**Required work**
What lines in the entries below contain the word "user"? Copy all of them.

**Extracted material**
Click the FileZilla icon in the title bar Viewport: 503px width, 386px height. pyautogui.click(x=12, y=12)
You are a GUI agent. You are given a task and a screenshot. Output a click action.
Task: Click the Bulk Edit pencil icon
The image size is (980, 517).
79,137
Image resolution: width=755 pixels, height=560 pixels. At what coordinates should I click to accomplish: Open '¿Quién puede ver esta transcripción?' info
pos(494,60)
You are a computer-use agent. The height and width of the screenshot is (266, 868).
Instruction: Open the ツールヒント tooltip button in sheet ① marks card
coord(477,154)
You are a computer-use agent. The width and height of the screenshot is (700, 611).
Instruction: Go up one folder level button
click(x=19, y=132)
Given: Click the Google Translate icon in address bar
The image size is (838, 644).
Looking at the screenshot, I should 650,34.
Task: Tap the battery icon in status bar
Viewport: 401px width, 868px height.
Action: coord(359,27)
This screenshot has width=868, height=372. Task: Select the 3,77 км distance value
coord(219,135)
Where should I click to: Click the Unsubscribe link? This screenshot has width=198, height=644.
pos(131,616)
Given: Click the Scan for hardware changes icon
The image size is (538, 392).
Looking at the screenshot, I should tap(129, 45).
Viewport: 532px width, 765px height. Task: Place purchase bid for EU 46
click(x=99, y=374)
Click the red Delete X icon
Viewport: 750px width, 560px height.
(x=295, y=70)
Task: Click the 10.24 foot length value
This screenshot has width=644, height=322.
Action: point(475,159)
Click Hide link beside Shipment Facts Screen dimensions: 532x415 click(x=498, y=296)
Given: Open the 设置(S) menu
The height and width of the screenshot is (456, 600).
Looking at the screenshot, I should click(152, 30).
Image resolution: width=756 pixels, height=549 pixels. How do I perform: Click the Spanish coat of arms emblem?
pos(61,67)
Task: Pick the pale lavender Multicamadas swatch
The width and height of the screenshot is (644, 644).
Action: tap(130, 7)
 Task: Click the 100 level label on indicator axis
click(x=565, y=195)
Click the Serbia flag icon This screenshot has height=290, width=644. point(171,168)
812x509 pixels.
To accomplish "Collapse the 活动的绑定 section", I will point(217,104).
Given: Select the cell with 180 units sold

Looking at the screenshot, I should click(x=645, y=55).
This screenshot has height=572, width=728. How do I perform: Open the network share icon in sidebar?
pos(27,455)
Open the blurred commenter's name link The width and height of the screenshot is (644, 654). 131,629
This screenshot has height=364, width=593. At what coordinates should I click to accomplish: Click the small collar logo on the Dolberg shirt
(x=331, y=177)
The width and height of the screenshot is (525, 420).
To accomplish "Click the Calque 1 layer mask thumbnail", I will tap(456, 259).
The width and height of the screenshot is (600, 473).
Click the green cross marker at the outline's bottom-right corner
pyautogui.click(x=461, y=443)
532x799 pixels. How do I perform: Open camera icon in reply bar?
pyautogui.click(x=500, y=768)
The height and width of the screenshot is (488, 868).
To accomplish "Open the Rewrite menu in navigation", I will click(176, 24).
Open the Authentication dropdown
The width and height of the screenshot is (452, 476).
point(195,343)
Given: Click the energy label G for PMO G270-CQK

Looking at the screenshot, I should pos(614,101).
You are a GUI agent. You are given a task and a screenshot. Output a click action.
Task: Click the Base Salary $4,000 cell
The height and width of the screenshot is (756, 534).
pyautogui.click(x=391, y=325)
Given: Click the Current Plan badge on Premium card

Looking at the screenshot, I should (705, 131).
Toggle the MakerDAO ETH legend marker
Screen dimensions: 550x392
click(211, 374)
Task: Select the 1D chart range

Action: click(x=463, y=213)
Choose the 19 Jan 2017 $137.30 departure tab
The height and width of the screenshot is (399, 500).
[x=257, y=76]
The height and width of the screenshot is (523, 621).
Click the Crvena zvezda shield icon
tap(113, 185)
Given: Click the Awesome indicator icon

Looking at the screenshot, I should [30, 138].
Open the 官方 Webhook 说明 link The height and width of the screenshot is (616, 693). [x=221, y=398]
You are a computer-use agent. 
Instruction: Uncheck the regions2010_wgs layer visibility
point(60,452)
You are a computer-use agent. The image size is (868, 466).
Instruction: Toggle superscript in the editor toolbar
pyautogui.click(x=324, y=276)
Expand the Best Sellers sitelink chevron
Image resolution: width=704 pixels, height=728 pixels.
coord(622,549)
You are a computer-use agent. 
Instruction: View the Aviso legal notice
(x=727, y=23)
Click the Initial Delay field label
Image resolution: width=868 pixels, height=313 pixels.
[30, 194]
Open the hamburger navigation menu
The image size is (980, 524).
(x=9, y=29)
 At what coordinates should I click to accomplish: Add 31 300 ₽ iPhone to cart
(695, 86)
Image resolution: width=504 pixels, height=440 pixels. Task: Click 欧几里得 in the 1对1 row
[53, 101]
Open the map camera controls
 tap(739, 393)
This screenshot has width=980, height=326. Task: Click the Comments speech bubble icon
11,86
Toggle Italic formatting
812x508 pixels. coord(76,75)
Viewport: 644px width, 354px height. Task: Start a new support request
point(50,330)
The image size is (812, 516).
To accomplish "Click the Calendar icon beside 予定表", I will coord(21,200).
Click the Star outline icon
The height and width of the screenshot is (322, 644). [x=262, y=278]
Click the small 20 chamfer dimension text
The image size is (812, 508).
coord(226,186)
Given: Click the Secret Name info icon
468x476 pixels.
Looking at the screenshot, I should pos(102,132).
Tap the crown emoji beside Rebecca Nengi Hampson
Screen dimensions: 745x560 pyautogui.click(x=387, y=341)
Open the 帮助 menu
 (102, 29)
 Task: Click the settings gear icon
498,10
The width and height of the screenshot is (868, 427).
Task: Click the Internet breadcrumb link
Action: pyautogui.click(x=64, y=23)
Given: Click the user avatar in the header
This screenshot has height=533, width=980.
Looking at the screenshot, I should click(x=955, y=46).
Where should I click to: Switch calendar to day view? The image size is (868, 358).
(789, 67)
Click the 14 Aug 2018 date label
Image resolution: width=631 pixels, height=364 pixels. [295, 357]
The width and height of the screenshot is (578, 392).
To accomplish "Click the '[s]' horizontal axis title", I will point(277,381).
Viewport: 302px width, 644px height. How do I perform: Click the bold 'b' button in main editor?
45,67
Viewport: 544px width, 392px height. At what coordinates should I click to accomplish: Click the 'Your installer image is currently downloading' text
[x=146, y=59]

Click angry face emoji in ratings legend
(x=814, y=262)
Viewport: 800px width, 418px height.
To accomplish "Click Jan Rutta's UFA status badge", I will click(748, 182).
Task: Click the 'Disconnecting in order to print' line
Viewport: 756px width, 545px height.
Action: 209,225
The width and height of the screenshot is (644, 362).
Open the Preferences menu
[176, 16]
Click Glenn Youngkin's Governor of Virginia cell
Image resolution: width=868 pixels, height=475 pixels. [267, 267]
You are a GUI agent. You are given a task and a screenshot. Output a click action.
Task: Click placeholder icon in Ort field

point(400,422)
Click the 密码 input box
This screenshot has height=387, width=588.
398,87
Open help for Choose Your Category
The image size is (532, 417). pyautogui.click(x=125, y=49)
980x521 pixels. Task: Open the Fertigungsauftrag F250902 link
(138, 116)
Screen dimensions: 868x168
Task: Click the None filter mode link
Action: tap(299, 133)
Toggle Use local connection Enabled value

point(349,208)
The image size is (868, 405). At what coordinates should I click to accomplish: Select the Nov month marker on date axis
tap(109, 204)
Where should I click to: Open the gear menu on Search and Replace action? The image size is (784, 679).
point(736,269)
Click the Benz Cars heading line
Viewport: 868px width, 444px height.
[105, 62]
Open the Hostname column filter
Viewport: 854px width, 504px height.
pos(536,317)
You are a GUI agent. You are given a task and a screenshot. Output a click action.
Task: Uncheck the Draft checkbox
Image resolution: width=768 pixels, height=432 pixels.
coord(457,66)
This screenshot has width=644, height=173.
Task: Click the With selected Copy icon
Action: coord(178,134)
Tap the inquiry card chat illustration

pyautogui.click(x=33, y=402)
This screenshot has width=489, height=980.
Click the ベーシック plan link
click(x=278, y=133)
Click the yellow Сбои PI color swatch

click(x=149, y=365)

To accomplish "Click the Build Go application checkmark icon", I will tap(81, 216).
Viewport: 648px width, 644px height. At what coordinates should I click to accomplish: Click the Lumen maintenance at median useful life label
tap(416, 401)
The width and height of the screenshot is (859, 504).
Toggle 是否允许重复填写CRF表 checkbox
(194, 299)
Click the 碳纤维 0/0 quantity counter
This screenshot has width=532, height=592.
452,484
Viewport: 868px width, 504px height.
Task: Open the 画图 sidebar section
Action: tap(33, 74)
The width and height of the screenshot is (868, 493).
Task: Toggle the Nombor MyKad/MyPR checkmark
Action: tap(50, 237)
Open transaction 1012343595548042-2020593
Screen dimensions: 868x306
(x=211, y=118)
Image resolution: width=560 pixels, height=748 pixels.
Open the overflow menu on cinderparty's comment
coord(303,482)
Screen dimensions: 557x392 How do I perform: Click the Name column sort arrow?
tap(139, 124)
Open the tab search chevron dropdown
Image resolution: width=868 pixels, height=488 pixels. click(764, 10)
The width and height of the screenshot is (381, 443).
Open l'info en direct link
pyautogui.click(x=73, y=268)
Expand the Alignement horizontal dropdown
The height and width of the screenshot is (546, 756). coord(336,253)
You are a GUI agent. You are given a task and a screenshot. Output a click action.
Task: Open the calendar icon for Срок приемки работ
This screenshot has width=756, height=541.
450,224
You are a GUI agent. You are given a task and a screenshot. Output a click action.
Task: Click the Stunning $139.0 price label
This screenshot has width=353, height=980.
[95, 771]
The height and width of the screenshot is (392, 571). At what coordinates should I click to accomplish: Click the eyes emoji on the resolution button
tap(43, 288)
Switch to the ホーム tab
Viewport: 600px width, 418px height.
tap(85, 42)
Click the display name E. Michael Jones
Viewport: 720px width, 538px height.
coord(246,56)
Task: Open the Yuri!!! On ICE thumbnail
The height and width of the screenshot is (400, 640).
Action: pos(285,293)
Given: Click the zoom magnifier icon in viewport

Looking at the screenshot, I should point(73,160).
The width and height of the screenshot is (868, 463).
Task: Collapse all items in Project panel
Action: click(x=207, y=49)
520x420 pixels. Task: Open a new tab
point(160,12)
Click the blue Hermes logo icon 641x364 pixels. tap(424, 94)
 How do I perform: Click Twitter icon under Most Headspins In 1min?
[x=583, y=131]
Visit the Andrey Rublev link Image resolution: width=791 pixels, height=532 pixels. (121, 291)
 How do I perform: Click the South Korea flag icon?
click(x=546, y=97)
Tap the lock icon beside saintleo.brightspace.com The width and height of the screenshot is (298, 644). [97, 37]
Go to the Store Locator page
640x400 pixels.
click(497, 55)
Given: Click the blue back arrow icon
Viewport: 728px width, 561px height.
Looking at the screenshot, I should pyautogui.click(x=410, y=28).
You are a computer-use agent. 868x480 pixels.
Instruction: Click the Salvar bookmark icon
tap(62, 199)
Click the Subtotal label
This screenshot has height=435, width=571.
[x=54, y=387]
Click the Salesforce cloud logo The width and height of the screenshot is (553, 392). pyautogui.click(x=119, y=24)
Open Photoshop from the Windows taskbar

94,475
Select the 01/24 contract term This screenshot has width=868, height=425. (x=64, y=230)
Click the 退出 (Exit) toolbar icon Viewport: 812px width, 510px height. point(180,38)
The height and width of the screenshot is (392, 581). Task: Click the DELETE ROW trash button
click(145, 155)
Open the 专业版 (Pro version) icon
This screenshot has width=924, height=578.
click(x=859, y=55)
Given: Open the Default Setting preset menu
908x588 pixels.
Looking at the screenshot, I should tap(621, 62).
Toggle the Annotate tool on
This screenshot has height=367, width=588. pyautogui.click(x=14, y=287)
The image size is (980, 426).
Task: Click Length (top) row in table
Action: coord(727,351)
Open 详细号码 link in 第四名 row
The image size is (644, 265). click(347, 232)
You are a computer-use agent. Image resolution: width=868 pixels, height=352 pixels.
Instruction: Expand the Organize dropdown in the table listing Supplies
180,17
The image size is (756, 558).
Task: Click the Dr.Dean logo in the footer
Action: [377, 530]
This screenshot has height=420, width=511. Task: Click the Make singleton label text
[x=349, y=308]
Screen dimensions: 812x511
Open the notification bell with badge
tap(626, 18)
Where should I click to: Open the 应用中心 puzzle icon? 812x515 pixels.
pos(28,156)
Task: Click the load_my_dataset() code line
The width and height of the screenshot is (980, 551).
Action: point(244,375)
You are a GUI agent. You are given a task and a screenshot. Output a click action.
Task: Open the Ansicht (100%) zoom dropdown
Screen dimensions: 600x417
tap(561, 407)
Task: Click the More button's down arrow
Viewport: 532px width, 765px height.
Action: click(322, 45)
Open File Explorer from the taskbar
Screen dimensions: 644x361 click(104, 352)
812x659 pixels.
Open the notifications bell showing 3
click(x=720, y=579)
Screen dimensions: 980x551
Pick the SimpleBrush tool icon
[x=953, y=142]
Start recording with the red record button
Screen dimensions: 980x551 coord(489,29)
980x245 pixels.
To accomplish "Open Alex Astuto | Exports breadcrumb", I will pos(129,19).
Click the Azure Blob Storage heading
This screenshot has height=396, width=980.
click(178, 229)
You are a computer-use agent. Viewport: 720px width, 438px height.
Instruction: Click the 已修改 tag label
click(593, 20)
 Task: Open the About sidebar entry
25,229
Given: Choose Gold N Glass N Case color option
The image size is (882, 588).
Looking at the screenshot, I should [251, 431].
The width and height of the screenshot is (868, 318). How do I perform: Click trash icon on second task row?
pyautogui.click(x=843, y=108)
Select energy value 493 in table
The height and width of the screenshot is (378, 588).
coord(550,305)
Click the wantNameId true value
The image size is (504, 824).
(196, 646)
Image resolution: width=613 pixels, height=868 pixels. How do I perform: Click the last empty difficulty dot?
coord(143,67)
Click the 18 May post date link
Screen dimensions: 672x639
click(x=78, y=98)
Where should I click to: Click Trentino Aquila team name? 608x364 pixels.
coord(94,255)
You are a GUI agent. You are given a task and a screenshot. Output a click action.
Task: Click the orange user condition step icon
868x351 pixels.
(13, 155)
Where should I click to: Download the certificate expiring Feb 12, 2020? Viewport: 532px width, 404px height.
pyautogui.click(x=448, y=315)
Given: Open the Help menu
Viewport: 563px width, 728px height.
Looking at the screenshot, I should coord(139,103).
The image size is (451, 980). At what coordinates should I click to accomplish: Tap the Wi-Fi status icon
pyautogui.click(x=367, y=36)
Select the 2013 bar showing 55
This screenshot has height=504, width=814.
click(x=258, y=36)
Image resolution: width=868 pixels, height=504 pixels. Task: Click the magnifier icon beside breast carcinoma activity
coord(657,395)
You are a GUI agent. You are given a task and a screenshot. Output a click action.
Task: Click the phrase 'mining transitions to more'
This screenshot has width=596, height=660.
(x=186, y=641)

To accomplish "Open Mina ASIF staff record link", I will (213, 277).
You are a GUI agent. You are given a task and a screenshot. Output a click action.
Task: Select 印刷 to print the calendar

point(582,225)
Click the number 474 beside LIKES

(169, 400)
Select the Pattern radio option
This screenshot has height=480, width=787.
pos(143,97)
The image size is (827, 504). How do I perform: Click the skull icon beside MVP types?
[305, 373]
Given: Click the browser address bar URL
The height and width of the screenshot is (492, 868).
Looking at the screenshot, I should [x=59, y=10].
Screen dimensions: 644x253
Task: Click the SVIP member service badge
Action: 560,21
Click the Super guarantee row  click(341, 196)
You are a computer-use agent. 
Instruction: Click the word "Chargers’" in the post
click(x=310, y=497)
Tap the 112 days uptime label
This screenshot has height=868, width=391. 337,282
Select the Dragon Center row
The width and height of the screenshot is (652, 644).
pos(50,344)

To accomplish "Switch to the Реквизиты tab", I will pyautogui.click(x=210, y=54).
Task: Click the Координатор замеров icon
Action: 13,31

**Written response**
Given: Click the user avatar in the header
Task: Click the orange user condition step icon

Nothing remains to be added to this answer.